Like Drew, Vanderbilt and E.H. Harriman [who arrived to control railroads after his death], Gould was a ruthless master strategist of stock trading and financial manipulation. Mr Gould built up his capitals using financial markets via high stake speculations...then invested into and built up ALREADY plundered government sponsored pillaged railroads. Who plundered these railroads prior to Gould's arrival? Criminally devious politicians and fraudulent businessmen. Either Gould crushed them, outmanoeuvred them or bought out their interests as to eliminate their interference and market distortions.

Muckraker's View #3: Gould is evil, devious with bad deeds.

Honest Fact #3: Mr Gould was highly competitive and innovated ruthlessly against other businessmen who took shortcuts to short change the consumer. Not once has any Muckraker rightly accused Gould for having wronged the consumer. Gould drove for high efficiencies and radically lowered consumer costs for his railroads, meticulous in nearly every detail.

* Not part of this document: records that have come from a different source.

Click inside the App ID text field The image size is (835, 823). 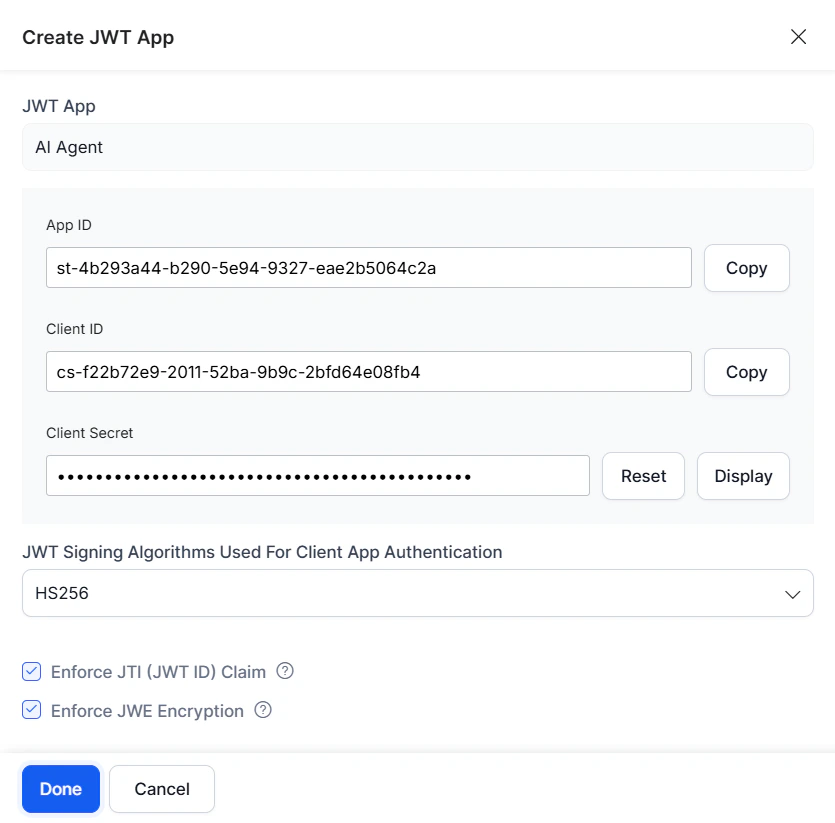[x=368, y=268]
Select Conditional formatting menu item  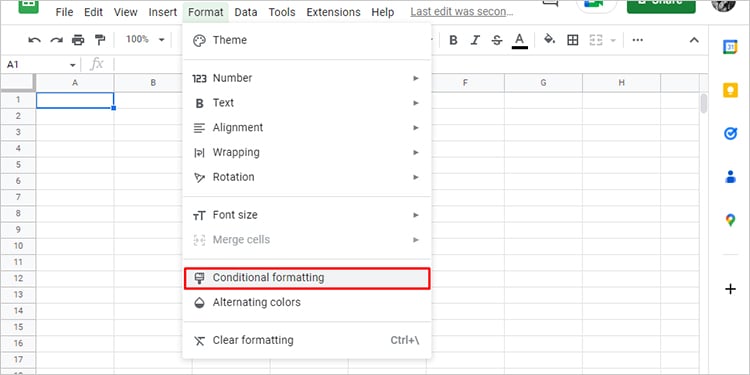click(307, 278)
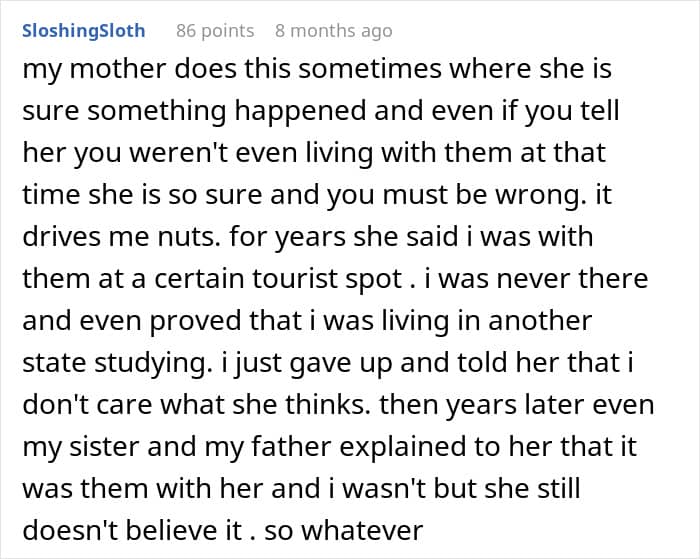
Task: Click the 86 points score
Action: pyautogui.click(x=215, y=30)
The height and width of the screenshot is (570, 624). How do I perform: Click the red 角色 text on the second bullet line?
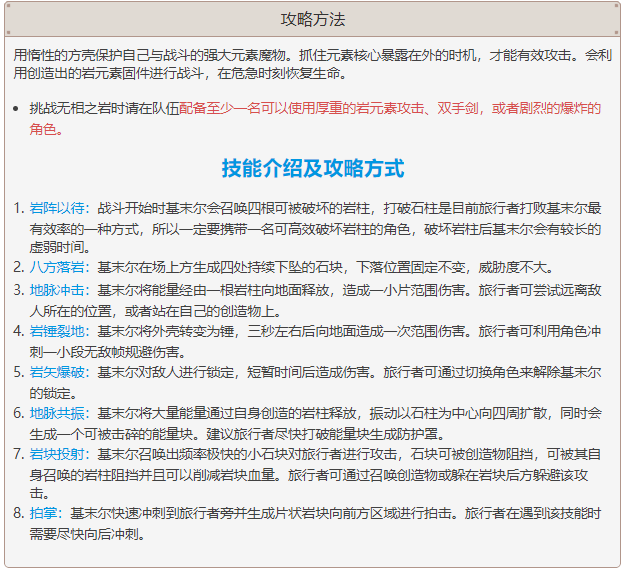click(44, 129)
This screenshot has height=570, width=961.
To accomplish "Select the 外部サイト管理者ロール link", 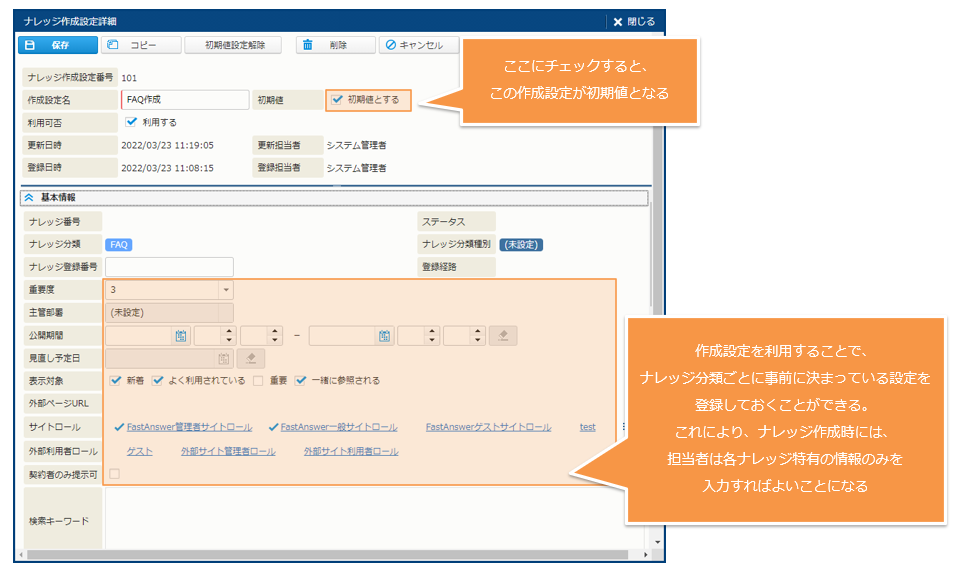I will click(x=228, y=452).
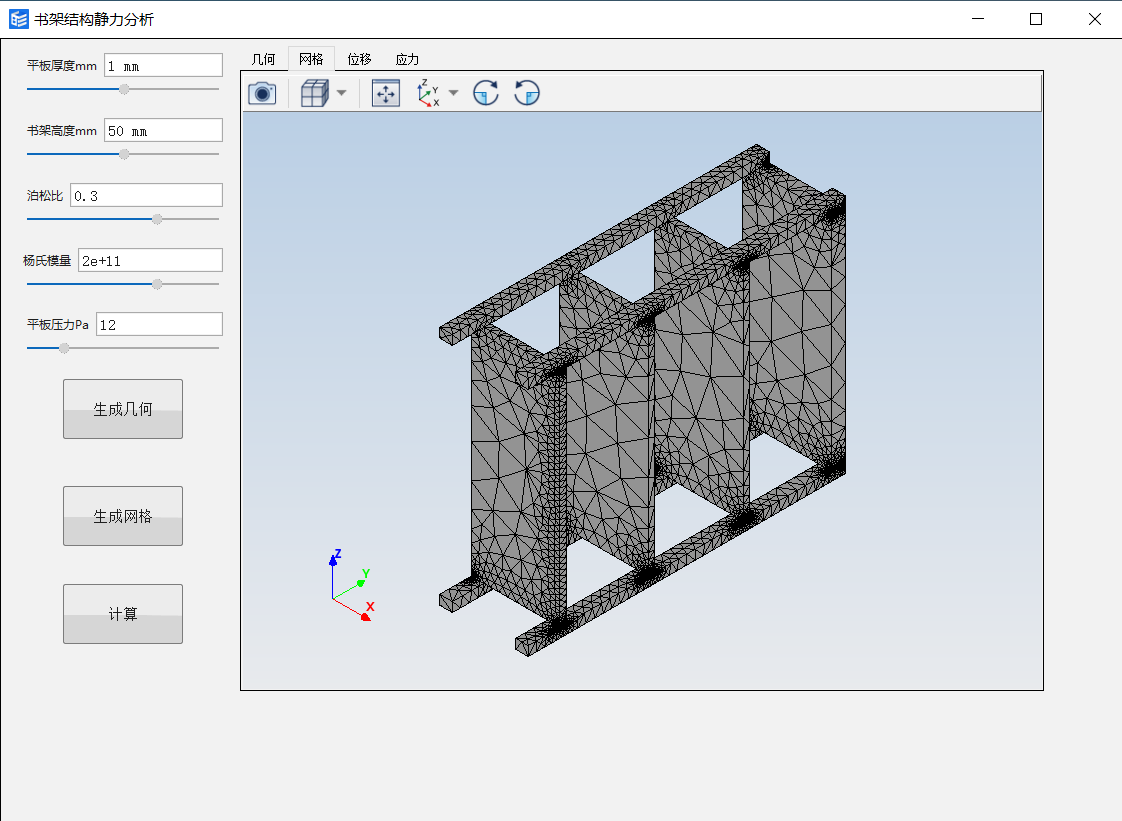Show the 应力 results tab
The width and height of the screenshot is (1122, 821).
[x=407, y=59]
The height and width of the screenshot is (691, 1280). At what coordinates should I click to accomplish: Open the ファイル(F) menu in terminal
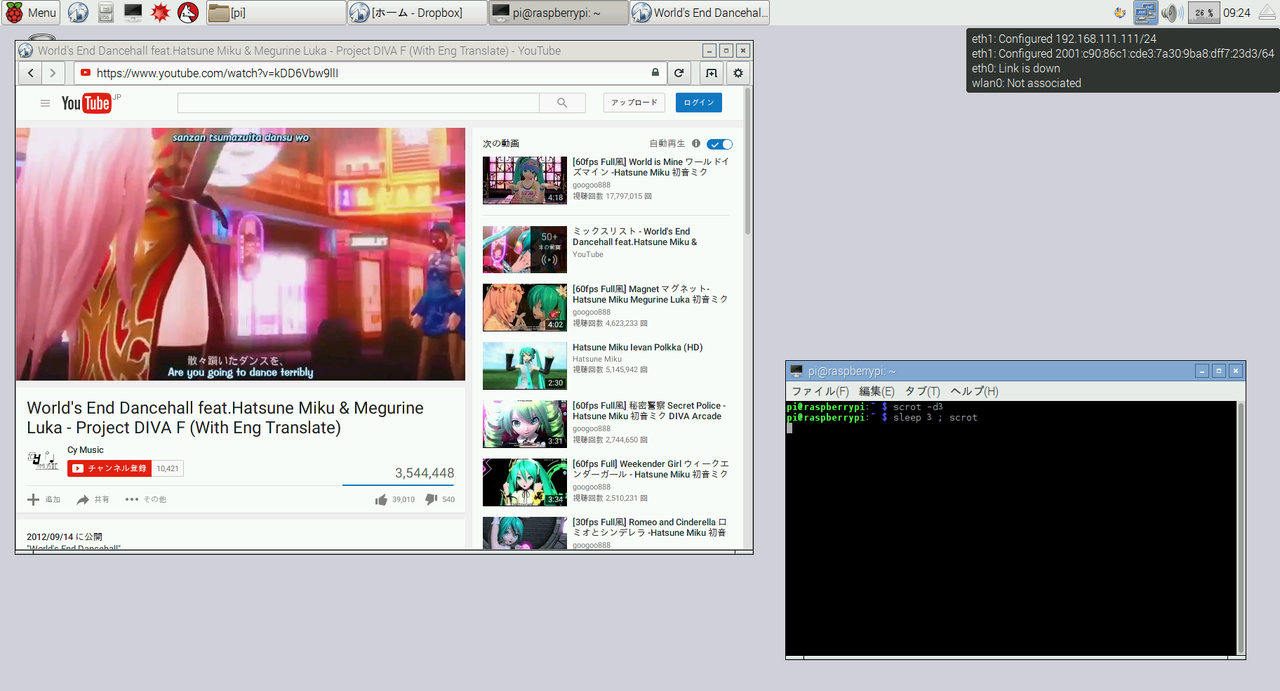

In fact, this book explores an exciting access into a highly focused individual, satisfying a curiosity into a mind of Gould so fertile and free to out think and out power almost any challenge against any adversary on any dimension.

Forget the hyperbole muckraking histories on Gould. For he committed himself vastly, enabling the United States to become a super economic force that even most countries have no equal even today. Any one who raises the standard of living for his fellow country men on a vast scale, lowering also the risk for ordinary consumers to deal with rail road transportation in a big way is a hero of life and not a dishonest plunderer of it.

Unfortunately, Gould died prematurely in 1892 at a tender age of 56, but he left his mark on both the United States and indirectly to the world economy in a big way, a great achievement that no Muckraker has the ability to match.

Edward Renehan is a worthy writer of the Gould legacy, a book about a man & his achievements that we should all emulate and thank that he did what he did. Gould built, he died and we prospered. One could not ask for more of the man.




4 out of 5 stars Thorough but technically challenging   December 1, 2005
 7 out of 7 found this review helpful

Renehan really did his homework. He also does a fair job of trying to reduce some of the mischaracterizations and misunderstandings about some of Jay Gould's machinations. Yet Gould remains less than admirable and still a bit of an enigma. The primary difficulty is the need for degrees in law and finance to fully appreciate the intricacies of Gould's schemes. Some were brilliant. Some schemes were lucky. Most of the time meant to manipulate markets. Gould's repeated use of stock shorting, watered down stocks, "pools" and injunctions makes one's head spin. Gould and his regular colleague in crime, Jim Fisk, used the law -- especially easily swayed or purchased judges -- to have their way with the financial markets.

But he remains an unsympathetic if not fully appreciated character. He did no worse -- in most respects -- than his equally unscrupulous colleagues. Some of this is a sign of the times, when unethical if not downright evil men did their best to exploit the immature markets, pre technology, pre regulation, and prior to any professional standaqrds or ethics.

Reading Gould's life story shows -- for the most part -- how he sort of stumbled into this life of milking the markets. His motives remain somewhat hidden. All in all, Gould comes across as an unsavory genius, not just a dark one. The story is highly complex and sometimes bogs down in the details that don't come across clearly in a biography. Read slowly.